午後3時以降のカフェインが成長ホルモンの妨げになるっていうのも、極論ですよね。そもそも、成長ホルモンって夜にピークになるわけで、午後のカフェインがそこまで影響するかというと、データとして微妙なところもある。何より、「午後の眠気を防ぐためのカフェイン」を我慢することが、生産性の低下を招く可能性があるんですよ。

「健康のため」と言いながら、日中の集中力が落ちて仕事のパフォーマンスが下がったら本末転倒じゃないですか。つまり、健康情報って一部を切り取って絶対化すると、生活全体の質を落とす危険性があるんですよね。

ナチュラルサプリメント信仰の矛盾

自然由来のサプリメントはいいけど、化学合成はダメっていうのも、感情論が強すぎる気がしますね。アサイーやスーパーフードって言葉に踊らされて高い商品を買うより、栄養バランスの取れた普通の食事をしてる方がよほど合理的なんじゃないかと。

で、結局のところ「ナチュラル志向」って一種のブランド化なんですよ。自然だから安心、オーガニックだから安全、みたいな。でも自然にも毒はあるし、化学合成でも安全なものはたくさんある。要は、「自然=善、化学=悪」っていう単純な構図が間違ってるんですよ。

アンチエイジングより「納得の老い方」

「老ける」ことにもっと寛容でいい

結局のところ、「老けないこと」に執着しすぎるのって、自分の見た目に対するコンプレックスや不安の裏返しなんじゃないかと思うんですよね。

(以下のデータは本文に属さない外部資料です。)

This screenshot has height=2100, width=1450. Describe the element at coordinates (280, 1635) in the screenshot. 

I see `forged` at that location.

でも、見た目よりも「自分がどれだけ納得して年齢を重ねられるか」の方が重要なんじゃないかと。

フランスにいると、シワを気にしない女性が多いですけど、それでも彼女たちは魅力的なんですよ。年齢に応じた知性とか余裕があるから。日本だと「年相応」って言葉がネガティブに取られがちですけど、実際には「その人の歴史が顔に出る」っていうポジティブな意味もあるんじゃないですかね。

情報に振り回される前に考えるべきこと

この手の健康本を読むときに大事なのは、「それって本当に自分に必要な情報なのか?」って問いかけることなんですよ。情報があふれすぎてて、どれも正しそうに見えるけど、結局は自分の生活や体質に合わなきゃ意味がない。

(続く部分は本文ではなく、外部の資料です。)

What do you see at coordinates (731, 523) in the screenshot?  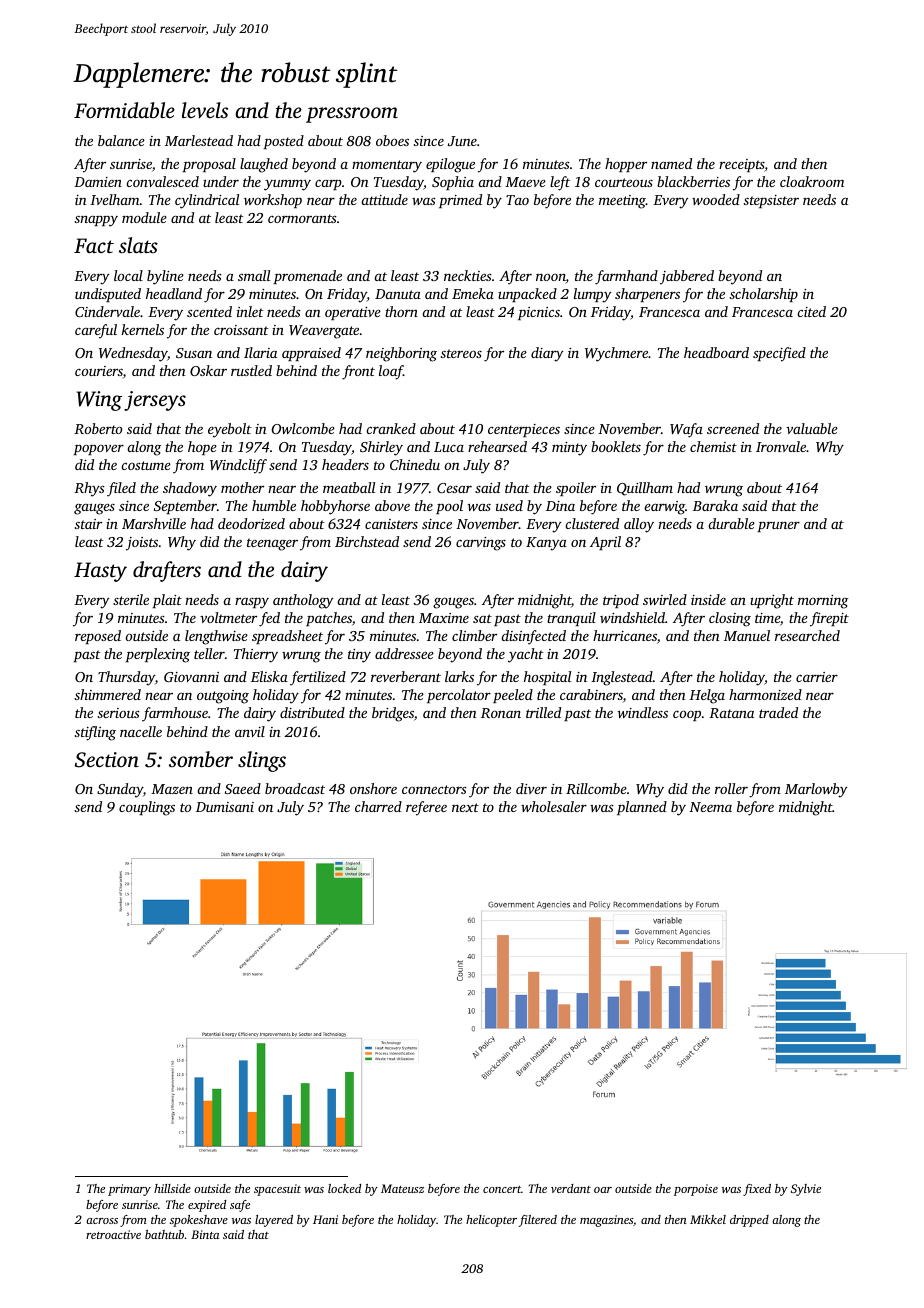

健康って、目的じゃなくて「よりよく生きるための手段」だと思うんです。なのに、「健康のために人生を犠牲にする」ようなことをしてたら、それって本末転倒ですよね。アンチエイジングに必死になるより、「今日が楽しいかどうか」を大事にする方が、よっぽど人生の質は上がるんじゃないかと僕は思います。